[Problems to work on]
#1 Can you update the lululemon third-quarter results passage, starting at the words "Income from operations decreased" and stopping after "points to 19.8%.", with "basis points" changed to "bps"?
#2 Can you take the lululemon third-quarter results passage further from its last sentence?

[Passage]
--*--

We offer a comprehensive line of performance apparel, footwear, and accessories marketed under the lululemon brand. Our apparel assortment includes items such as pants, shorts, tops, and jackets designed for a healthy lifestyle including athletic activities such as yoga, running, training, and most other activities. We also offer apparel designed for being on the move and fitness-inspired accessories. We expect to continue to broaden our merchandise offerings through expansion across these product areas.
Financial Highlights
The summary below compares the third quarter of 2023 to the third quarter of 2022, and provides both GAAP and non-GAAP financial measures. The adjusted financial measures for 2023 exclude $72.1 million of post-tax asset impairment and other charges recognized in relation to lululemon Studio.
Net revenue increased 19% to $2.2 billion.
Total comparable sales increased 13%, or 14% on a constant dollar basis.
Comparable store sales increased 9%.
Direct to consumer net revenue increased 18%, or 19% on a constant dollar basis.
Gross profit increased 21% to $1.3 billion. Adjusted gross profit increased 23% to $1.3 billion.
Gross margin increased 110 basis points to 57.0%. Adjusted gross margin increased 220 basis points to 58.1%.
21

Income from operations decreased 4% to $338.1 million. Adjusted income from operations increased 24% to $436.3 million.
Operating margin decreased 370 basis points to 15.3%. Adjusted operating margin increased 80 basis points to 19.8%.
Income tax expense increased 2% to $99.2 million. Our effective tax rate for the third quarter of 2023 was 28.5% compared to 27.6% for the third quarter of 2022. The adjusted effective tax rate was 28.1% for the third quarter of 2023.
We have contracted with Peloton Interactive, Inc. to be the exclusive digital fitness content provider for the lululemon Studio Mirror and will no longer produce our own digital fitness content. While we will continue to provide services and support to existing lululemon Studio subscribers, we have ceased selling the Mirror hardware. We recognized post-tax inventory provisions, asset impairments, and restructuring costs related to lululemon Studio totaling $72.1 million during the third quarter of 2023.
Diluted earnings per share were $1.96 compared to $2.00 in the third quarter of 2022. Adjusted diluted earnings per share were $2.53 in the third quarter of 2023.
Refer to the non-GAAP reconciliation tables contained in the "Non-GAAP Financial Measures" section of this "Item 2. Management's Discussion and Analysis of Financial Condition and Results of Operations" for reconciliations between the above adjusted non-GAAP financial measures and the most directly comparable measures calculated in accordance with GAAP.

--*--

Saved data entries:
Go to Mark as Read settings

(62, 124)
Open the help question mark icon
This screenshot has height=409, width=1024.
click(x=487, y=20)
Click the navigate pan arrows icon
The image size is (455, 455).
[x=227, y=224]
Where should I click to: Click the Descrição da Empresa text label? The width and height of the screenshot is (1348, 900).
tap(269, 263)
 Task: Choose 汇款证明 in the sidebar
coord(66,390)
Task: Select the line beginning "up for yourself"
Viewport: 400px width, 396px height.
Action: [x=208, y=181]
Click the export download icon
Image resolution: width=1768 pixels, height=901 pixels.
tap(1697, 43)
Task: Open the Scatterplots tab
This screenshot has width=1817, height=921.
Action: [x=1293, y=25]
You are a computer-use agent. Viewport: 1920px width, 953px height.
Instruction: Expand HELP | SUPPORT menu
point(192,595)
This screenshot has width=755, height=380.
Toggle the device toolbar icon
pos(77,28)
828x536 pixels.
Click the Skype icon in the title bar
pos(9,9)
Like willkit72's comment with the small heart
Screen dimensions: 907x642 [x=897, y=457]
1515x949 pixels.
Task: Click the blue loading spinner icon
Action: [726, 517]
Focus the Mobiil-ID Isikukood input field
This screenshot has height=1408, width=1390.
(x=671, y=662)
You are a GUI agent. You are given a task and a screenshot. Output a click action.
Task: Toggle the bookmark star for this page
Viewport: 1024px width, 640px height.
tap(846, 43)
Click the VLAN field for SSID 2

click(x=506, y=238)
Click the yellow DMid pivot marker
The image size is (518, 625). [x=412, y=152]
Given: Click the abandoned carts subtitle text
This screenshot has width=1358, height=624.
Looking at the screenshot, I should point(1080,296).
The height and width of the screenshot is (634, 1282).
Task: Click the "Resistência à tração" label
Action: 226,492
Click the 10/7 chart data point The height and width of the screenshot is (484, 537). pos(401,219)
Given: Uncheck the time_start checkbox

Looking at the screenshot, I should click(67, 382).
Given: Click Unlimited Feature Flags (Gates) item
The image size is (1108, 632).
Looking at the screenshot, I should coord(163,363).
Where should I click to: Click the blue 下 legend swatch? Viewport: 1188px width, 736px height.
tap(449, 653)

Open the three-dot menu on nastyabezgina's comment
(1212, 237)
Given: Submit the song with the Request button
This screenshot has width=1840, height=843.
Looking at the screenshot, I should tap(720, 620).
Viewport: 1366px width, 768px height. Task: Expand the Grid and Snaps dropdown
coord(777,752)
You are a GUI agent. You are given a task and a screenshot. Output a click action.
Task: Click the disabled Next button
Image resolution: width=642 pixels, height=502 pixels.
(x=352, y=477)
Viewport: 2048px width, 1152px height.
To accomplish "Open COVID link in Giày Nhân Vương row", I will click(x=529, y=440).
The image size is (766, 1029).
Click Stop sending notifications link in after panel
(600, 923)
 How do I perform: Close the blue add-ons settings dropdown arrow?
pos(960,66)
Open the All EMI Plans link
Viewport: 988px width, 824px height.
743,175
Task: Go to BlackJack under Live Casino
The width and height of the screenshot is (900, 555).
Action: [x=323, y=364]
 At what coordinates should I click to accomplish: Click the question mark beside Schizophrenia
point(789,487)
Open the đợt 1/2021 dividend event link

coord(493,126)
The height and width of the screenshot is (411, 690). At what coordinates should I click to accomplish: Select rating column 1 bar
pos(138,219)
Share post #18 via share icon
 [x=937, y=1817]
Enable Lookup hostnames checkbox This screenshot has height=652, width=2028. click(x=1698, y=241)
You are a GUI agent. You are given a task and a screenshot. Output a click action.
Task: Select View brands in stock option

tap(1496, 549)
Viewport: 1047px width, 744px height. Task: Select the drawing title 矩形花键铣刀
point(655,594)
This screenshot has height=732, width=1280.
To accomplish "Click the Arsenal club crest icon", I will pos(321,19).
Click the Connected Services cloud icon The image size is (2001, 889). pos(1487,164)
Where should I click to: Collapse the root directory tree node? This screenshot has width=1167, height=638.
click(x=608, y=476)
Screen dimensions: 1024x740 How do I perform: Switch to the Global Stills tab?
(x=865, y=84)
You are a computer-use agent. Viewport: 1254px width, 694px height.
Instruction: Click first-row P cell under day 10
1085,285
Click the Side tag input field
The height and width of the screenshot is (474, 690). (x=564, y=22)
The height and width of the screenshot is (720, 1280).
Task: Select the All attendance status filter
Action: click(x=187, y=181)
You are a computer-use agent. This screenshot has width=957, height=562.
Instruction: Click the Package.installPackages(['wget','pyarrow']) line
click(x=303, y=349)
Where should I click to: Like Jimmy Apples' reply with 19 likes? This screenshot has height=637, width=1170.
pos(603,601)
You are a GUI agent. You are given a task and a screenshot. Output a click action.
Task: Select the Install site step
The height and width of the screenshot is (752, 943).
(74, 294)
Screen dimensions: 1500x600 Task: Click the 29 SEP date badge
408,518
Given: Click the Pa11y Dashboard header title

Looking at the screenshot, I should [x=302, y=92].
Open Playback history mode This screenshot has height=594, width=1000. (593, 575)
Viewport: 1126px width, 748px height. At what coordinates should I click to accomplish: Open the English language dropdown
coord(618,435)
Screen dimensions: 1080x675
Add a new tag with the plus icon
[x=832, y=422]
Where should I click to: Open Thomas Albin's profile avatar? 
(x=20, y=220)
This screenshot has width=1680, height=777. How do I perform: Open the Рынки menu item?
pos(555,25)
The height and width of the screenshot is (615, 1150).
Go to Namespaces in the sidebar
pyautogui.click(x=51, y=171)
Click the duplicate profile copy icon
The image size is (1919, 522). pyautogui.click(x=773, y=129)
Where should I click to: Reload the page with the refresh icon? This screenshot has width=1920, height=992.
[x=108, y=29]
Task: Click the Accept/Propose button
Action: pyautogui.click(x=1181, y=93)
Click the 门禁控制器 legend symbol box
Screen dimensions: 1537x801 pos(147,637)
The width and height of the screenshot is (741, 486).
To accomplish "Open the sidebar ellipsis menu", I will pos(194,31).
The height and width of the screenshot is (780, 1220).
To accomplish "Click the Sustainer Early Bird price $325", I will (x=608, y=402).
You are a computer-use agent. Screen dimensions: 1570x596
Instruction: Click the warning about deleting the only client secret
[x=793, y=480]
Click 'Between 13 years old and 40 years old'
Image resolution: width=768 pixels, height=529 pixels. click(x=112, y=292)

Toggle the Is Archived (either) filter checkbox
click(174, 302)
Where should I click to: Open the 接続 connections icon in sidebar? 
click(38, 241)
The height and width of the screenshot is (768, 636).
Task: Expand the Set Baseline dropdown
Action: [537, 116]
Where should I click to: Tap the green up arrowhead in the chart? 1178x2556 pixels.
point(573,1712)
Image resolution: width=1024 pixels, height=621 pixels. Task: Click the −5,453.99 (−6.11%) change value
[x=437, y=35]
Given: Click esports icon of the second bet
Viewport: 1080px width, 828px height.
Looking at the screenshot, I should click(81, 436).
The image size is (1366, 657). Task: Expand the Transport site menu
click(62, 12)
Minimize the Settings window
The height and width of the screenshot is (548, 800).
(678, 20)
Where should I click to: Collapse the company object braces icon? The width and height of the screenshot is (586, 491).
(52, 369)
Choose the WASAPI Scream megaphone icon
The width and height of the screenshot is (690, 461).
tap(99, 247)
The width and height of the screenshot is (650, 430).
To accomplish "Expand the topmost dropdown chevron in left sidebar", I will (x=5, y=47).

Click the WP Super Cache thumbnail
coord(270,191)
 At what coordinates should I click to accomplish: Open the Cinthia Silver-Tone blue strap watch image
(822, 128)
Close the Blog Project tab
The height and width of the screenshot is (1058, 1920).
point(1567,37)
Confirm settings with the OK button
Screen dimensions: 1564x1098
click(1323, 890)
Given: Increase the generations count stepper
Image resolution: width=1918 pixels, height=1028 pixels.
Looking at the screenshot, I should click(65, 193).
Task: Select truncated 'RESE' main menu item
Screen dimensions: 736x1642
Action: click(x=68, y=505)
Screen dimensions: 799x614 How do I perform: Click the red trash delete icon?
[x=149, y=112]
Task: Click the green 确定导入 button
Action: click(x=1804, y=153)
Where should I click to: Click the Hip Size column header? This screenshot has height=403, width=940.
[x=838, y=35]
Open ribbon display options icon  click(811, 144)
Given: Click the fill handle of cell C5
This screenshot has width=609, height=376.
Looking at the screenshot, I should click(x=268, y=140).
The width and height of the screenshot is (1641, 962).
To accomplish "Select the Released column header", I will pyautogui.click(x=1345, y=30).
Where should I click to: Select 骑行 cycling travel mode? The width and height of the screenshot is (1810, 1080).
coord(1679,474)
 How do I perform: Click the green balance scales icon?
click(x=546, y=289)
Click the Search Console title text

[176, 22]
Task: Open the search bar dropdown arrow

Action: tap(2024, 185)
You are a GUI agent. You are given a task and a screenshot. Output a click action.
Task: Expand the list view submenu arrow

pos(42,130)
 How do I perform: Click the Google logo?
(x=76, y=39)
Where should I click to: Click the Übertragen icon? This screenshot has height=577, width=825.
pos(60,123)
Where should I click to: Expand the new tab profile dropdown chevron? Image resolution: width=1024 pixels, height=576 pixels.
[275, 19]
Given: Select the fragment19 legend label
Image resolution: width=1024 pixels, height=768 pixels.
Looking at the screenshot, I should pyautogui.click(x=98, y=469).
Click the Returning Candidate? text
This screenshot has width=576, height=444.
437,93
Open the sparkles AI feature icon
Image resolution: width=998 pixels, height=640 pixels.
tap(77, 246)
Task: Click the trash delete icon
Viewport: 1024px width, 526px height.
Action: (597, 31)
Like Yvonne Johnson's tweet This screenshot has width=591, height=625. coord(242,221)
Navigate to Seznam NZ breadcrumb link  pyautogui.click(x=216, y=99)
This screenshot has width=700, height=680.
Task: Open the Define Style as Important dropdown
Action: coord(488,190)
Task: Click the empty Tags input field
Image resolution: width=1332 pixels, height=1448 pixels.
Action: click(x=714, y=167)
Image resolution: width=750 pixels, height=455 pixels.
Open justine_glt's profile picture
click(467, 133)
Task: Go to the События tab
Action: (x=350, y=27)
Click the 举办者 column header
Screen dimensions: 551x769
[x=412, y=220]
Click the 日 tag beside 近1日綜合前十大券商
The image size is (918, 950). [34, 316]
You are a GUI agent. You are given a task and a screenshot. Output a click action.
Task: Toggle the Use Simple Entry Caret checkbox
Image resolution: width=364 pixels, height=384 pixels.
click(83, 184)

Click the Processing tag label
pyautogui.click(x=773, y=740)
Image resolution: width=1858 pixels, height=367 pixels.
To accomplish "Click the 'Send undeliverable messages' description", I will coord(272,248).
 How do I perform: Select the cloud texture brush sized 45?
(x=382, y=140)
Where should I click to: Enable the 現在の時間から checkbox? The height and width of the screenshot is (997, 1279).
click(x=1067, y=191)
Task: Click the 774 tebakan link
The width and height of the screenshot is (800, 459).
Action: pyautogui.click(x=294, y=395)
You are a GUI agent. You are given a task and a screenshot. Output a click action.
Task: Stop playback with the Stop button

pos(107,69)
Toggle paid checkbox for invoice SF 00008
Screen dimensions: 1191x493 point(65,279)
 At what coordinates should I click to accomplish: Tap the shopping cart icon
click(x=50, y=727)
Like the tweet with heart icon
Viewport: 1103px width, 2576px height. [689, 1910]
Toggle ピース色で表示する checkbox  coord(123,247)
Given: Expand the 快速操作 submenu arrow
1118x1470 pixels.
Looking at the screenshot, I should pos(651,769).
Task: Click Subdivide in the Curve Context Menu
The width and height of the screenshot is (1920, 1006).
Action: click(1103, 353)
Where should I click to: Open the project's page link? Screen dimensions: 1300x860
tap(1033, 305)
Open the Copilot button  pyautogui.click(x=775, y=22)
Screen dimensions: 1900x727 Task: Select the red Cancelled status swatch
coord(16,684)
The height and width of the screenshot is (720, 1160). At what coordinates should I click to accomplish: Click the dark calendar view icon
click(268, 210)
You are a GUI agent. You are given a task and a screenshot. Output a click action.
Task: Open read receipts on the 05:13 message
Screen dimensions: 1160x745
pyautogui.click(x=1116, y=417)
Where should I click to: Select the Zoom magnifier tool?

--*--

[Responses for each task]
#1
Income from operations decreased 4% to $338.1 million. Adjusted income from operations increased 24% to $436.3 million.
Operating margin decreased 370 bps to 15.3%. Adjusted operating margin increased 80 bps to 19.8%.

#2
Market Conditions and Trends
Macroeconomic conditions, supply chain disruption, and the COVID-19 pandemic have impacted our business and operating costs. Certain trends are expected to continue throughout 2023, with the impact varying by market.
Macroeconomic Conditions
Macroeconomic conditions, including foreign currency fluctuations, have impacted our financial results. Foreign currency fluctuations reduced the growth of our net revenue by $82.2 million when comparing the first three quarters of 2023 to the first three quarters of 2022, primarily due to the overall appreciation of the US dollar. We expect that future exchange rate volatility will impact our results. We have also experienced increased wage rates when comparing the first three quarters of 2023 to the first three quarters of 2022.
Guest traffic in our company-operated stores and online increased during the first three quarters of 2023, compared to the first three quarters of 2022. Consumer purchasing behaviors may be impacted by current economic conditions including inflation, higher interest rates, and other macroeconomic factors which may have an adverse effect on our future operating margins.
Supply chain disruption
In 2021 and 2022 we experienced supply chain disruption, including delays in inbound delivery of our products as well as in manufacturing. This supply chain disruption caused us to use higher cost modes of transport, including increasing our use of air freight. We saw an improvement in the supply chain disruption during the second half of 2022 and during the first three quarters of 2023, including reductions in freight costs and reductions in our levels of air freight usage.
During the first three quarters of 2023 compared to the first three quarters of 2022, our product margin increased by 320 basis points excluding the impact of the lululemon Studio inventory provision, primarily due to lower freight costs from rate reductions and reduced air freight usage. We expect that the reduction in freight costs for the fourth quarter of 2023 will be less significant than in the first three quarters of 2023.
COVID-19 Pandemic
Most of our retail locations were open throughout the first three quarters of 2023 and 2022, with certain locations temporarily closed due to COVID-19 resurgences during the first quarter of 2022, including certain company-operated stores and our third party distribution center in the People's Republic of China ("PRC"). Net revenue from the PRC increased 64% in the first three quarters of 2023 compared to the first three quarters of 2022, with improvements in COVID-19 trading conditions contributing to this increase.
22

Quarter-to-Date Results of Operations: Third Quarter Results
The following table summarizes key components of our results of operations for the periods indicated:
 Third Quarter
 2023202220232022
 (In thousands)(Percentage of net revenue)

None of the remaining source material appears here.